Invitation au voyage intérieur

Photographie A l'hôtel de ville de Bruxelles, au Bota et à l'Iselp

En portraits ou en paysages, l'Eté de la photographie invite au questionnement, à la méditation, à l'introspection.

Petits chapeaux sur la tête, un groupe de Japonais hésite devant l'entrée de l'hôtel de ville de Bruxelles. Affronter la pluie ou visiter l'exposition « L'école d'Helsinki » en attendant que ça passe ? A la place de leur guide, on les emmènerait sans hésiter à la découverte de celle-ci. Depuis plusieurs années, en effet, les photographes venus de la capitale finlandaise étonnent et fascinent.

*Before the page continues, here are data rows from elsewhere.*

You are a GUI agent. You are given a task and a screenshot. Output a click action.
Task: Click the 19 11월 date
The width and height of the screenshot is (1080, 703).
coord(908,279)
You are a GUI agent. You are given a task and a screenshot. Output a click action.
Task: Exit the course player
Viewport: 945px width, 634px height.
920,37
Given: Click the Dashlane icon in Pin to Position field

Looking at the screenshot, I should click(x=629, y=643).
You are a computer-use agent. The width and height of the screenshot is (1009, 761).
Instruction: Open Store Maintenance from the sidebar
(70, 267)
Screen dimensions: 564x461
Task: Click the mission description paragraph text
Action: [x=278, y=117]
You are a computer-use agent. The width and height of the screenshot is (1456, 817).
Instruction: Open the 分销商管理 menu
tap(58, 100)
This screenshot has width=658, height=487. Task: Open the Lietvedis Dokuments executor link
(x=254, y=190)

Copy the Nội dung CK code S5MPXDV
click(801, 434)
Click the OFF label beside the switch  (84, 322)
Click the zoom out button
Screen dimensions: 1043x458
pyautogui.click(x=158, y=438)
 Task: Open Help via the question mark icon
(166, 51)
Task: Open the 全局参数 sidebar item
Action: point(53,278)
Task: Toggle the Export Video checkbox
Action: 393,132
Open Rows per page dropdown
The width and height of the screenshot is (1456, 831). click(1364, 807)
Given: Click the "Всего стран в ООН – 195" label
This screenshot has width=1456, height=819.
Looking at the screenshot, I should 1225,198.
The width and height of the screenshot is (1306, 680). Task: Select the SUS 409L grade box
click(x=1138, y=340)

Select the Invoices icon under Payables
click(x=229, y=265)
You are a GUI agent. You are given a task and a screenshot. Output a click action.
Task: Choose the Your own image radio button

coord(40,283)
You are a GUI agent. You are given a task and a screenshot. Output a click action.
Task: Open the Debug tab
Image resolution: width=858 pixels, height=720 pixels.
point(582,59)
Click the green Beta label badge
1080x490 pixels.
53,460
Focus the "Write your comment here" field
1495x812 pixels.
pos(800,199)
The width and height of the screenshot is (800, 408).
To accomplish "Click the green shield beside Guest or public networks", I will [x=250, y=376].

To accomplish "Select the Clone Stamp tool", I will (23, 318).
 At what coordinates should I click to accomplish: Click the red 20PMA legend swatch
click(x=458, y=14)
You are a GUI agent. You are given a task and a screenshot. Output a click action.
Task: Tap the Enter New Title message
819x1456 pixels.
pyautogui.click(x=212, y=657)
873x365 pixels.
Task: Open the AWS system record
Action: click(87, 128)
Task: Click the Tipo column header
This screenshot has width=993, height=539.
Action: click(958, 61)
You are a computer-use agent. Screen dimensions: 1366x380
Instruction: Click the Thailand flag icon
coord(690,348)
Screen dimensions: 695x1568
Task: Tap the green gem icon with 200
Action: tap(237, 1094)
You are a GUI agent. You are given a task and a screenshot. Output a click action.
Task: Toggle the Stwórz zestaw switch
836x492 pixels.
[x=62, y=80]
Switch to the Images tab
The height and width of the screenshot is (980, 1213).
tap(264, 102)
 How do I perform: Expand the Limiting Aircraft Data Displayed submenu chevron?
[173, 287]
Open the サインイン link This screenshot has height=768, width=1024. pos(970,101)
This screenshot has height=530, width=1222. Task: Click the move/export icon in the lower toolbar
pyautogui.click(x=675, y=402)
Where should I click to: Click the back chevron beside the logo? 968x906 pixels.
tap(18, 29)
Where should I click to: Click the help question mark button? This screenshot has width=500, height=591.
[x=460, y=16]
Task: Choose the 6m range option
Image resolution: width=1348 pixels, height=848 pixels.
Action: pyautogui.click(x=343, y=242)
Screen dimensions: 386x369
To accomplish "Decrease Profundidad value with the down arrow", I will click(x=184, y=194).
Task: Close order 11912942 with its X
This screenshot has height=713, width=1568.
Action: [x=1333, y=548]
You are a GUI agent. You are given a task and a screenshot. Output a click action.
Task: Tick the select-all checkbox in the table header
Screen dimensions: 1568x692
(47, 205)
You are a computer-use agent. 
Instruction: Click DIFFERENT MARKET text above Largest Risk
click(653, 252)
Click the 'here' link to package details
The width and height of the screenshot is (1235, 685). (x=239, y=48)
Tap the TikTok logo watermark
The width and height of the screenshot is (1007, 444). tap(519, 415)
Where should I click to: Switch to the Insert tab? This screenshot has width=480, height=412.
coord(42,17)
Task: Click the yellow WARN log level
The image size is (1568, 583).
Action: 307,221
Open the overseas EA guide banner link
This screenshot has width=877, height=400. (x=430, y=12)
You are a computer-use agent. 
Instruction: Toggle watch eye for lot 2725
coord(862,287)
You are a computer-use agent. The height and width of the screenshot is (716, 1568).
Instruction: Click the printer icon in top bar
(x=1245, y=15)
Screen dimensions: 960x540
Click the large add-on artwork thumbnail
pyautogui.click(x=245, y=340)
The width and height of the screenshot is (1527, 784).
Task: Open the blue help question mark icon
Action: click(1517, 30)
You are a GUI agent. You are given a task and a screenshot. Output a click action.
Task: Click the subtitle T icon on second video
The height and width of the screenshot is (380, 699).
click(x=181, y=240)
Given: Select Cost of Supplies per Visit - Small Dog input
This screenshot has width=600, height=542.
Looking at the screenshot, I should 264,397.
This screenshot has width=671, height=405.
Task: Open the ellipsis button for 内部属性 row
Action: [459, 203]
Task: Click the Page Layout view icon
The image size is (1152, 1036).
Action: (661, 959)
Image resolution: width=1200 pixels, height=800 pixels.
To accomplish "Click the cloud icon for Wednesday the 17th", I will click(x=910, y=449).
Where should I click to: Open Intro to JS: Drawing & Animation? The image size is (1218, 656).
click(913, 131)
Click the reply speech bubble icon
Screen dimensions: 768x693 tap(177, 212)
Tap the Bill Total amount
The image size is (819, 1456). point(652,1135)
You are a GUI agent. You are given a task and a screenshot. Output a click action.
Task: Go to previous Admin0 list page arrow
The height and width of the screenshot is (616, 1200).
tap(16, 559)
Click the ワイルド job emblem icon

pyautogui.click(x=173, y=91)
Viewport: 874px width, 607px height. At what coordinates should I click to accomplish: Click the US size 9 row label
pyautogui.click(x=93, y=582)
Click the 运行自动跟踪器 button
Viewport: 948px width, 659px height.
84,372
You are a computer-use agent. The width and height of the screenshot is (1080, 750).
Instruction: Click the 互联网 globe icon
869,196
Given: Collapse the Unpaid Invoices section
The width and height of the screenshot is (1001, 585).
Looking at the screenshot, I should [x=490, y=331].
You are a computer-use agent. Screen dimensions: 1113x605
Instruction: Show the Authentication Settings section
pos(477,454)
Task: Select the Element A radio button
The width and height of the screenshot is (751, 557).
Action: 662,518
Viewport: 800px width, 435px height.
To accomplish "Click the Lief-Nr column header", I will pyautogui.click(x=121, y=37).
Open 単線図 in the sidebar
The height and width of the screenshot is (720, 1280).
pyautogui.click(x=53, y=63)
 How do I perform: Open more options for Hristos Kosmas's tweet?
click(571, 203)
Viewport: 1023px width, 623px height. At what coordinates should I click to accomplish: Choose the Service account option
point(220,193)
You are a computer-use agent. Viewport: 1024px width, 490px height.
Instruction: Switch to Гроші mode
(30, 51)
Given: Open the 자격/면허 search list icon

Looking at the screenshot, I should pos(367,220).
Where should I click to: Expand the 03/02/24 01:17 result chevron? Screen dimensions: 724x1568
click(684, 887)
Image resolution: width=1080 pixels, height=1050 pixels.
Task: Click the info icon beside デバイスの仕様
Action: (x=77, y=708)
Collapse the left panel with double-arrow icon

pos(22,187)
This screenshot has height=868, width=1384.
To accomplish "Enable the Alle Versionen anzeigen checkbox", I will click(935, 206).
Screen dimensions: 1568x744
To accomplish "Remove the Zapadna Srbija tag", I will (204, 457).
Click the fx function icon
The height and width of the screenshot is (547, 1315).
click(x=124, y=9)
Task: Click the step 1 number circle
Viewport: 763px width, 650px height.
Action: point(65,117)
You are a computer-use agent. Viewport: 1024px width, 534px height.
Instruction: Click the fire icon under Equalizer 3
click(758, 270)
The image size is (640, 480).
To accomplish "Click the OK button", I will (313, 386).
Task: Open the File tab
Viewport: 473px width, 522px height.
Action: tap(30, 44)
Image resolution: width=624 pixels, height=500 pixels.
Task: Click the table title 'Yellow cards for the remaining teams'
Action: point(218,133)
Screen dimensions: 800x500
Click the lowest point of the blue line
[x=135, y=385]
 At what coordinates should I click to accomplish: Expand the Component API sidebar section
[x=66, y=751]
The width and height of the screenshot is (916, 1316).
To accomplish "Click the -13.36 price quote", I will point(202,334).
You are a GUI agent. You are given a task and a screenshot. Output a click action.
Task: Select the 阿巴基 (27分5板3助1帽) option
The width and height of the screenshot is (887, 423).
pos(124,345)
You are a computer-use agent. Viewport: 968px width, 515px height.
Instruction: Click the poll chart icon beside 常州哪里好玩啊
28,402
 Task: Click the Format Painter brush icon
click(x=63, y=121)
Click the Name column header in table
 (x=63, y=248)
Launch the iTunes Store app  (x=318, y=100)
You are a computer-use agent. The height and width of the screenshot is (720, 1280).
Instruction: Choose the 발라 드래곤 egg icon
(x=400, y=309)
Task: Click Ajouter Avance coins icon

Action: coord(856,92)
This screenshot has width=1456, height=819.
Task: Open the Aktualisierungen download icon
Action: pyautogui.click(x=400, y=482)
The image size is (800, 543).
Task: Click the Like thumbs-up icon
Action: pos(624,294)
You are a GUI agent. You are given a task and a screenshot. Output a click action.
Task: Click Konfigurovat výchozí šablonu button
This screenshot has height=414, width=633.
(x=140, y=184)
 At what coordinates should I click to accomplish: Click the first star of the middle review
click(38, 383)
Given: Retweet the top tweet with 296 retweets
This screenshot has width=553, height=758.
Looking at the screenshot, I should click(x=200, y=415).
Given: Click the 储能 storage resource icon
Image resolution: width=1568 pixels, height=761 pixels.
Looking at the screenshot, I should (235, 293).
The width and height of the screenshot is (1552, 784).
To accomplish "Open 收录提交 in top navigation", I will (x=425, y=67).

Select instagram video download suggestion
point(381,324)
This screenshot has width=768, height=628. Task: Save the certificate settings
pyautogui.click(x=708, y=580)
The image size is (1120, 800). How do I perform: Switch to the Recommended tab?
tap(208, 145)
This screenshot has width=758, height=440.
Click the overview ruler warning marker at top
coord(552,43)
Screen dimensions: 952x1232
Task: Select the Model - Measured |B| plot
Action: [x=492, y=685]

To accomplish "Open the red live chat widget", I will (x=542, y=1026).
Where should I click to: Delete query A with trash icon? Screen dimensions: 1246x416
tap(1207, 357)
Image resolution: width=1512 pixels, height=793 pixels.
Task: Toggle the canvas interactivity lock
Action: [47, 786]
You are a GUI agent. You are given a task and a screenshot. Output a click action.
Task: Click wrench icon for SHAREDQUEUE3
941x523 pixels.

En montant cette expo, Timothy Persons n'a pourtant pas choisi la facilité. Plutôt que de proposer un « best of », il a sélectionné une majorité de travaux extrêmement récents. On y retrouve donc les inévitables grands formats sur aluminium et plexi devenus la norme dans les galeries d'art. Mais les sujets gardent une vraie personnalité.

La nature, comme souvent dans l'art finlandais, est très présente : paysages imaginaires de Nanna Saarhelo, plantes sublimées par Marjukka Vainio, arbre nu sur fond de façade high-tech par Ola Kolehmainen, ou restauré comme un monument par Ikka Halso, land-art fascinant de Riitta Päiväläinen... Mais on est aussi frappé par le travail sur la couleur et la forme de Pertti Kekarainen ou par les silhouettes quasi invisibles sur fond monochrome de Joonas Ahlava.

Savoir regarder le monde

C'est une autre Finlandaise, Ulla Shemeika, qui constitue la meilleure surprise de « Dimensions intérieures » au Botanique. Ses paysages aquatiques plongés dans la brume invitent irrésistiblement à la méditation. Comme si, à force de les contempler, on pouvait finir par s'y dissoudre. Autre belle découverte, la nouvelle série de Philippe Herbet. Comme à son habitude, il présente de petites et très belles images accompagnées d'un récit manuscrit. Un trou dans un mur, une gare sombre, une vague qui explose en se mêlant aux nuages... Tout un univers.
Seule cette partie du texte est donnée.